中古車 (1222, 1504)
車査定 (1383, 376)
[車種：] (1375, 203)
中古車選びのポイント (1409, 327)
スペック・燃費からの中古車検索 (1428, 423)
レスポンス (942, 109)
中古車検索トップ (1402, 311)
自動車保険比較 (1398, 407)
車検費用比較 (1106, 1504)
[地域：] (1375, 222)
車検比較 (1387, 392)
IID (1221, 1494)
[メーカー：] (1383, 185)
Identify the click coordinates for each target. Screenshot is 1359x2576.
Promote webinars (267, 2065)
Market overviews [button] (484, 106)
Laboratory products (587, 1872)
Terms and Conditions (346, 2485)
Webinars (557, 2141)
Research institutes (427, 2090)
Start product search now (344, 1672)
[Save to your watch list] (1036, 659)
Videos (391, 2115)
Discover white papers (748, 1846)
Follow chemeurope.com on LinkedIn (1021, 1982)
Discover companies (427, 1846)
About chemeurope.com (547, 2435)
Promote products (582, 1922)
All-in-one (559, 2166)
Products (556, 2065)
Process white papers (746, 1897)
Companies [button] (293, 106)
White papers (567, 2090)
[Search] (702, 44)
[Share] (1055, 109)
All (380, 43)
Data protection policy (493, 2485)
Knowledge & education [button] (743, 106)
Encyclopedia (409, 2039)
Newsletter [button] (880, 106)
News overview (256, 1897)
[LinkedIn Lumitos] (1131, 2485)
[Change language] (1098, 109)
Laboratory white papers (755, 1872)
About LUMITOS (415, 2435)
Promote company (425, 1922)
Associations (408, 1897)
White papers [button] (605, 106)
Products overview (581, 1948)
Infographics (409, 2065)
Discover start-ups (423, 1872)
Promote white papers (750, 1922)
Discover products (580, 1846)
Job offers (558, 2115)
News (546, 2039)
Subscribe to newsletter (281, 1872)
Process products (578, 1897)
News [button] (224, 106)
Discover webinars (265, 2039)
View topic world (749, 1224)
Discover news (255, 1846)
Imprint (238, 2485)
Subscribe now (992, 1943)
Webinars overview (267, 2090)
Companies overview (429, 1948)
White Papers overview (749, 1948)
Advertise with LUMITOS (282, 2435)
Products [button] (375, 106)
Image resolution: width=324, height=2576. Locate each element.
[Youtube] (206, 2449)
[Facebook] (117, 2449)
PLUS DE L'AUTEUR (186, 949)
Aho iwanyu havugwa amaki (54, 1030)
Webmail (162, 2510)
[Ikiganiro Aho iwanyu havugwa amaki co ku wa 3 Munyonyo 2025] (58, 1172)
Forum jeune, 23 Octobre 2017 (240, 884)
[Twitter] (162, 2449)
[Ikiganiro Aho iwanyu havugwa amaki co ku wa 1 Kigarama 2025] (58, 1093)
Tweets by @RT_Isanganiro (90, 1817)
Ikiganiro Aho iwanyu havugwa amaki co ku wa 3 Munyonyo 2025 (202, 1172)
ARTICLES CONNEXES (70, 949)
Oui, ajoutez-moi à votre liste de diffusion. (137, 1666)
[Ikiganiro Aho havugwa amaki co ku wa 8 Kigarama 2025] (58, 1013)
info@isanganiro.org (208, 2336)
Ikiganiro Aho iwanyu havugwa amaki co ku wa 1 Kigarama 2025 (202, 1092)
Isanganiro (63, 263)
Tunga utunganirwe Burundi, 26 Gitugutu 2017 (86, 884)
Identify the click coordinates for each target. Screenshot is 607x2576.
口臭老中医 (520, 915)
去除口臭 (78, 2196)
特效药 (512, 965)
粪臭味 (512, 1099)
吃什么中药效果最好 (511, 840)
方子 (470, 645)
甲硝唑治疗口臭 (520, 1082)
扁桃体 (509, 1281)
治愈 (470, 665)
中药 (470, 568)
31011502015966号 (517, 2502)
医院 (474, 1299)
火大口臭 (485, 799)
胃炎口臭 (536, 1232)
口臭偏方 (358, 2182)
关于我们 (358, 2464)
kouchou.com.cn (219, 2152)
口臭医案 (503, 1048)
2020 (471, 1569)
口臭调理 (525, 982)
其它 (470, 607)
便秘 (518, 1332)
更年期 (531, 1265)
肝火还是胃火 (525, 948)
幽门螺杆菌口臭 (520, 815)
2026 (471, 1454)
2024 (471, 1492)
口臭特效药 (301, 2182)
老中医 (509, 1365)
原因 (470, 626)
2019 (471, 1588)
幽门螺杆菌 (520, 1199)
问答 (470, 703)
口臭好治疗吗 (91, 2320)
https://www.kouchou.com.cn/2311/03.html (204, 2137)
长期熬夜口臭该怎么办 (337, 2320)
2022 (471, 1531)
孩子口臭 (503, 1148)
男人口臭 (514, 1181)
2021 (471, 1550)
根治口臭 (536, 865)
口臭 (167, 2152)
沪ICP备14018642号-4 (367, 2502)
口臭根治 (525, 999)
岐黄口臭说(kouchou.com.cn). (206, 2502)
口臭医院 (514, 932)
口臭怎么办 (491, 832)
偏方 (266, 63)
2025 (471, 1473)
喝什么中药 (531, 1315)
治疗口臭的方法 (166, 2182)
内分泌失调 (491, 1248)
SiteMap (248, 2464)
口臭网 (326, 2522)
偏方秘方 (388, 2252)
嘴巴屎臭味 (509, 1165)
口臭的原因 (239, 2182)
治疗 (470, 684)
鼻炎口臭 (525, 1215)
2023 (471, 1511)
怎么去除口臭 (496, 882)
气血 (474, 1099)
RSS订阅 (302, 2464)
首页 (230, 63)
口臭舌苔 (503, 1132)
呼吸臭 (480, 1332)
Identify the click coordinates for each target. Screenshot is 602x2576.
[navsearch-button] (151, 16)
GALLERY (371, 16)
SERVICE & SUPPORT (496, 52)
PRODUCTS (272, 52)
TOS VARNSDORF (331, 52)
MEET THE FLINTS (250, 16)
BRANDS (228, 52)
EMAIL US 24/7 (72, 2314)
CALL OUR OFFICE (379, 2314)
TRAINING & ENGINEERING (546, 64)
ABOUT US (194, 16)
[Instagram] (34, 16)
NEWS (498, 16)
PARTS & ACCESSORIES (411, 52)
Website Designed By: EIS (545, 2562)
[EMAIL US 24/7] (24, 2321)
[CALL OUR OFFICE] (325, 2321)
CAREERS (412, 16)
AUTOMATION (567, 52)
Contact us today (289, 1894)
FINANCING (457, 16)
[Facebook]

──────────────────────────────

## What to do
Set down each entry again, unchanged.

## Output for this task
中古車 (1222, 1504)
車査定 (1383, 376)
[車種：] (1375, 203)
中古車選びのポイント (1409, 327)
スペック・燃費からの中古車検索 (1428, 423)
レスポンス (942, 109)
中古車検索トップ (1402, 311)
自動車保険比較 (1398, 407)
車検費用比較 (1106, 1504)
[地域：] (1375, 222)
車検比較 (1387, 392)
IID (1221, 1494)
[メーカー：] (1383, 185)
Identify the click coordinates for each target. Screenshot is 1359x2576.
Promote webinars (267, 2065)
Market overviews [button] (484, 106)
Laboratory products (587, 1872)
Terms and Conditions (346, 2485)
Webinars (557, 2141)
Research institutes (427, 2090)
Start product search now (344, 1672)
[Save to your watch list] (1036, 659)
Videos (391, 2115)
Discover white papers (748, 1846)
Follow chemeurope.com on LinkedIn (1021, 1982)
Discover companies (427, 1846)
About chemeurope.com (547, 2435)
Promote products (582, 1922)
All-in-one (559, 2166)
Products (556, 2065)
Process white papers (746, 1897)
Companies [button] (293, 106)
White papers (567, 2090)
[Search] (702, 44)
[Share] (1055, 109)
All (380, 43)
Data protection policy (493, 2485)
Knowledge & education [button] (743, 106)
Encyclopedia (409, 2039)
Newsletter [button] (880, 106)
News overview (256, 1897)
[LinkedIn Lumitos] (1131, 2485)
[Change language] (1098, 109)
Laboratory white papers (755, 1872)
About LUMITOS (415, 2435)
Promote company (425, 1922)
Associations (408, 1897)
White papers [button] (605, 106)
Products overview (581, 1948)
Infographics (409, 2065)
Discover start-ups (423, 1872)
Promote white papers (750, 1922)
Discover products (580, 1846)
Job offers (558, 2115)
News (546, 2039)
Subscribe to newsletter (281, 1872)
Process products (578, 1897)
News [button] (224, 106)
Discover webinars (265, 2039)
View topic world (749, 1224)
Discover news (255, 1846)
Imprint (238, 2485)
Subscribe now (992, 1943)
Webinars overview (267, 2090)
Companies overview (429, 1948)
White Papers overview (749, 1948)
Advertise with LUMITOS (282, 2435)
Products [button] (375, 106)
Image resolution: width=324, height=2576. Locate each element.
[Youtube] (206, 2449)
[Facebook] (117, 2449)
PLUS DE L'AUTEUR (186, 949)
Aho iwanyu havugwa amaki (54, 1030)
Webmail (162, 2510)
[Ikiganiro Aho iwanyu havugwa amaki co ku wa 3 Munyonyo 2025] (58, 1172)
Forum jeune, 23 Octobre 2017 (240, 884)
[Twitter] (162, 2449)
[Ikiganiro Aho iwanyu havugwa amaki co ku wa 1 Kigarama 2025] (58, 1093)
Tweets by @RT_Isanganiro (90, 1817)
Ikiganiro Aho iwanyu havugwa amaki co ku wa 3 Munyonyo 2025 (202, 1172)
ARTICLES CONNEXES (70, 949)
Oui, ajoutez-moi à votre liste de diffusion. (137, 1666)
[Ikiganiro Aho havugwa amaki co ku wa 8 Kigarama 2025] (58, 1013)
info@isanganiro.org (208, 2336)
Ikiganiro Aho iwanyu havugwa amaki co ku wa 1 Kigarama 2025 (202, 1092)
Isanganiro (63, 263)
Tunga utunganirwe Burundi, 26 Gitugutu 2017 (86, 884)
Identify the click coordinates for each target. Screenshot is 607x2576.
口臭老中医 (520, 915)
去除口臭 (78, 2196)
特效药 (512, 965)
粪臭味 (512, 1099)
吃什么中药效果最好 (511, 840)
方子 (470, 645)
甲硝唑治疗口臭 (520, 1082)
扁桃体 (509, 1281)
治愈 (470, 665)
中药 (470, 568)
31011502015966号 (517, 2502)
医院 (474, 1299)
火大口臭 (485, 799)
胃炎口臭 (536, 1232)
口臭偏方 (358, 2182)
关于我们 (358, 2464)
kouchou.com.cn (219, 2152)
口臭医案 (503, 1048)
2020 (471, 1569)
口臭调理 (525, 982)
其它 (470, 607)
便秘 (518, 1332)
更年期 (531, 1265)
肝火还是胃火 (525, 948)
幽门螺杆菌口臭 (520, 815)
2026 (471, 1454)
2024 (471, 1492)
口臭特效药 (301, 2182)
老中医 (509, 1365)
原因 (470, 626)
2019 (471, 1588)
幽门螺杆菌 (520, 1199)
问答 (470, 703)
口臭好治疗吗 (91, 2320)
https://www.kouchou.com.cn/2311/03.html (204, 2137)
长期熬夜口臭该怎么办 (337, 2320)
2022 (471, 1531)
孩子口臭 (503, 1148)
男人口臭 (514, 1181)
2021 (471, 1550)
根治口臭 (536, 865)
口臭 (167, 2152)
沪ICP备14018642号-4 (367, 2502)
口臭根治 (525, 999)
岐黄口臭说(kouchou.com.cn). (206, 2502)
口臭医院 (514, 932)
口臭怎么办 (491, 832)
偏方 (266, 63)
2025 (471, 1473)
喝什么中药 (531, 1315)
治疗口臭的方法 (166, 2182)
内分泌失调 (491, 1248)
SiteMap (248, 2464)
口臭网 (326, 2522)
偏方秘方 (388, 2252)
嘴巴屎臭味 (509, 1165)
口臭的原因 (239, 2182)
治疗 (470, 684)
鼻炎口臭 (525, 1215)
2023 (471, 1511)
怎么去除口臭 (496, 882)
气血 (474, 1099)
RSS订阅 (302, 2464)
首页 (230, 63)
口臭舌苔 (503, 1132)
呼吸臭 (480, 1332)
Identify the click coordinates for each target. Screenshot is 602x2576.
[navsearch-button] (151, 16)
GALLERY (371, 16)
SERVICE & SUPPORT (496, 52)
PRODUCTS (272, 52)
TOS VARNSDORF (331, 52)
MEET THE FLINTS (250, 16)
BRANDS (228, 52)
EMAIL US 24/7 (72, 2314)
CALL OUR OFFICE (379, 2314)
TRAINING & ENGINEERING (546, 64)
ABOUT US (194, 16)
[Instagram] (34, 16)
NEWS (498, 16)
PARTS & ACCESSORIES (411, 52)
Website Designed By: EIS (545, 2562)
[EMAIL US 24/7] (24, 2321)
[CALL OUR OFFICE] (325, 2321)
CAREERS (412, 16)
AUTOMATION (567, 52)
Contact us today (289, 1894)
FINANCING (457, 16)
[Facebook]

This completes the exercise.